Immunoaffinity purification and reconstitution of sodium-coupled branched-chain amino acid carrier of Pseudomonas aeruginosa

• Published in: The Journal of biological chemistry Vol. 267; no. 8; pp. 5177 - 5183
• Main Author: URATANI, Y
• Format: Journal Article
• Language: English
• Published: Bethesda, MD American Society for Biochemistry and Molecular Biology 15.03.1992
• Subjects: Amino Acids, Branched-Chain - metabolism; Analytical, structural and metabolic biochemistry; Bacterial Proteins; Binding and carrier proteins; Biological and medical sciences; branched-chain amino acid transporter; Carrier Proteins - genetics; Carrier Proteins - isolation & purification; Carrier Proteins - metabolism; Cell Membrane - metabolism; Chromatography, Affinity; Chromatography, DEAE-Cellulose; Fundamental and applied biological sciences.
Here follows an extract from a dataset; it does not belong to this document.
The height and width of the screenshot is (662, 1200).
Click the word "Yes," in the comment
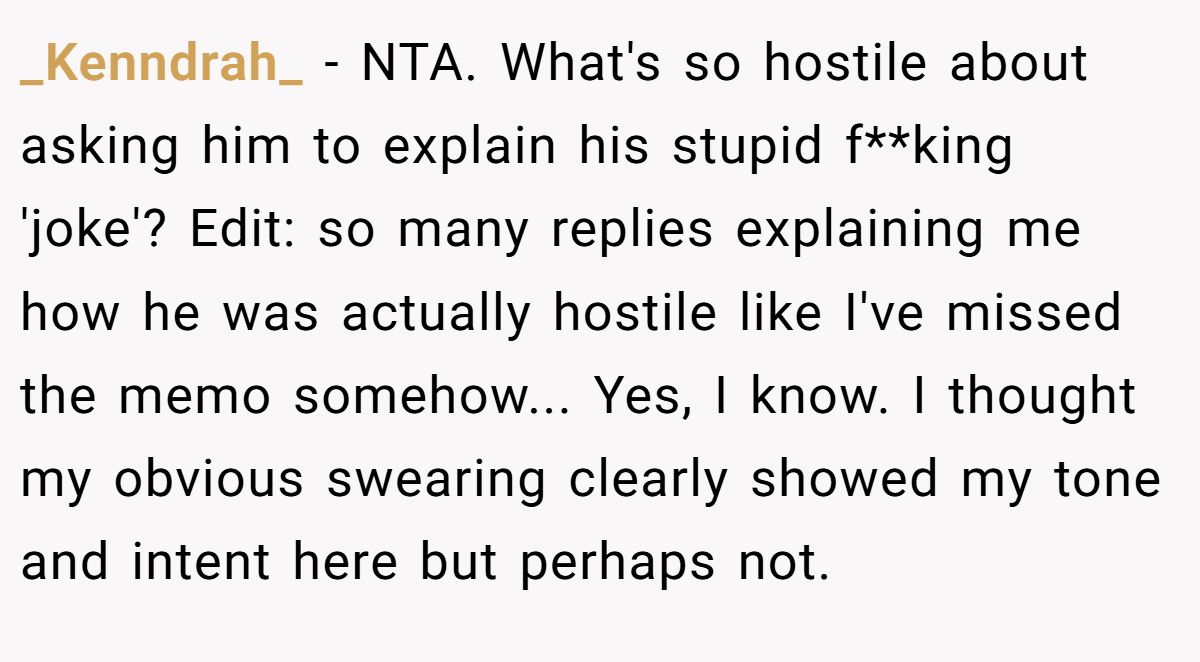(640, 397)
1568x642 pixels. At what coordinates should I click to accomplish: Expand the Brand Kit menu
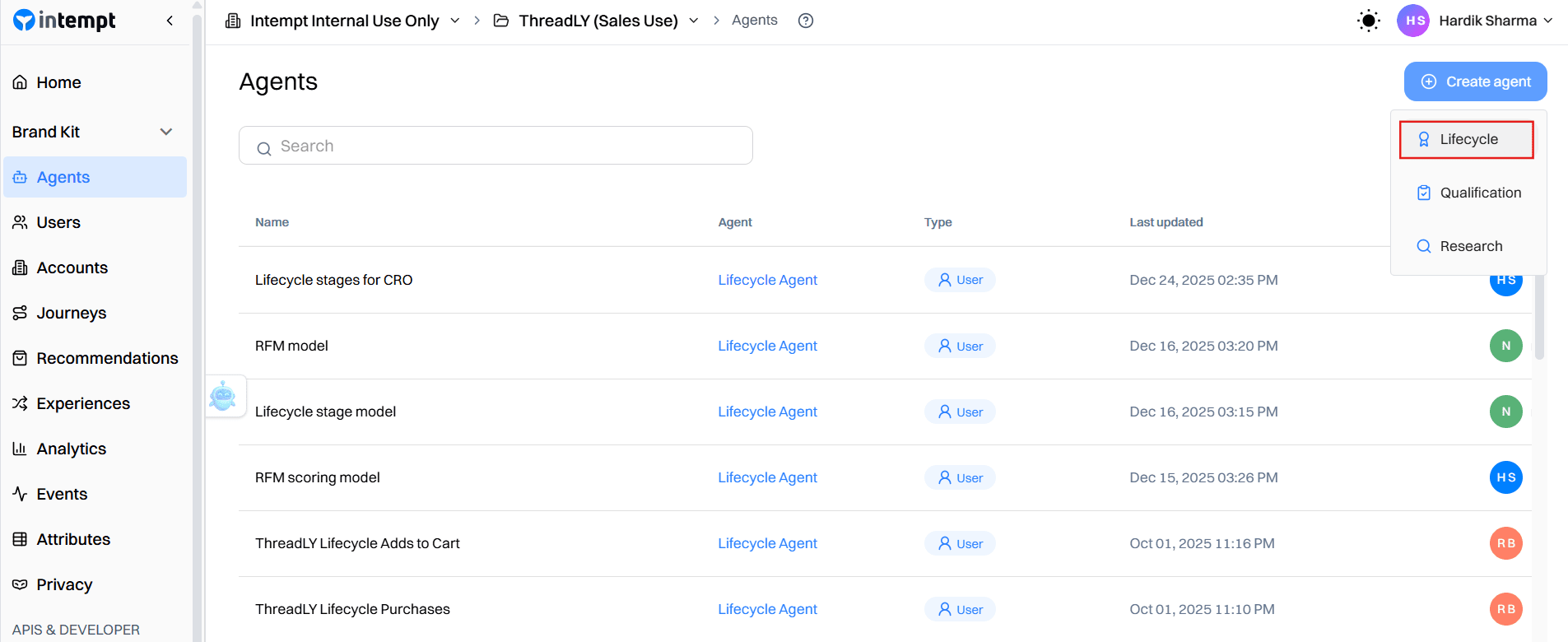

Psychology; Immune Sera; Kinetics; Leucine - metabolism; Liposomes; Lithium - pharmacology; Molecular Weight; Proteins; Proteolipids - metabolism; Pseudomonas aeruginosa - metabolism; Sodium - pharmacology; Pseudomonadales; Proteoliposome; Purification; Sodium; Immunoaffinity chromatography; Membrane transport; Aminoacid; Bacteria; Pseudomonadaceae; Pseudomonas aeruginosa; Carrier protein
• ISSN: 0021-9258; 1083-351X
• DOI: 10.1016/S0021-9258(18)42747-0

The gene product of braB encoding the Na+(Li+)-coupled carrier protein for L-leucine, L-isoleucine, and L-valine (LIV-II carrier) of Pseudomonas aeruginosa PML strain was identified and overexpressed using a T7 RNA polymerase/promoter plasmid system. The gene product was pulse-labeled with [35S]methionine as a protein of an apparent Mr of 34,000 on a sodium dodecyl sulfate-polyacrylamide gel. Cell membranes overproducing the LIV-II carrier were solubilized with n-dodecyl beta-D-maltopyranoside. The carrier protein was purified from the detergent extract by two purification steps: (i) immunoaffinity column chromatography using purified polyclonal antibody directed against synthetic 13-mer peptide corresponding to the carboxyl terminus region of the carrier and (ii) subsequent DEAE-cellulose column chromatography. The detergent was replaced by n-octyl beta-D-glucopyranoside prior to the first elution and phospholipid was present during purification. Proteoliposomes reconstituted with the purified LIV-II carrier exhibited Na+ or Li+ concentration gradient-driven transport of leucine, isoleucine, and valine. These results show that the LIV-II carrier was purified to be in a functional form.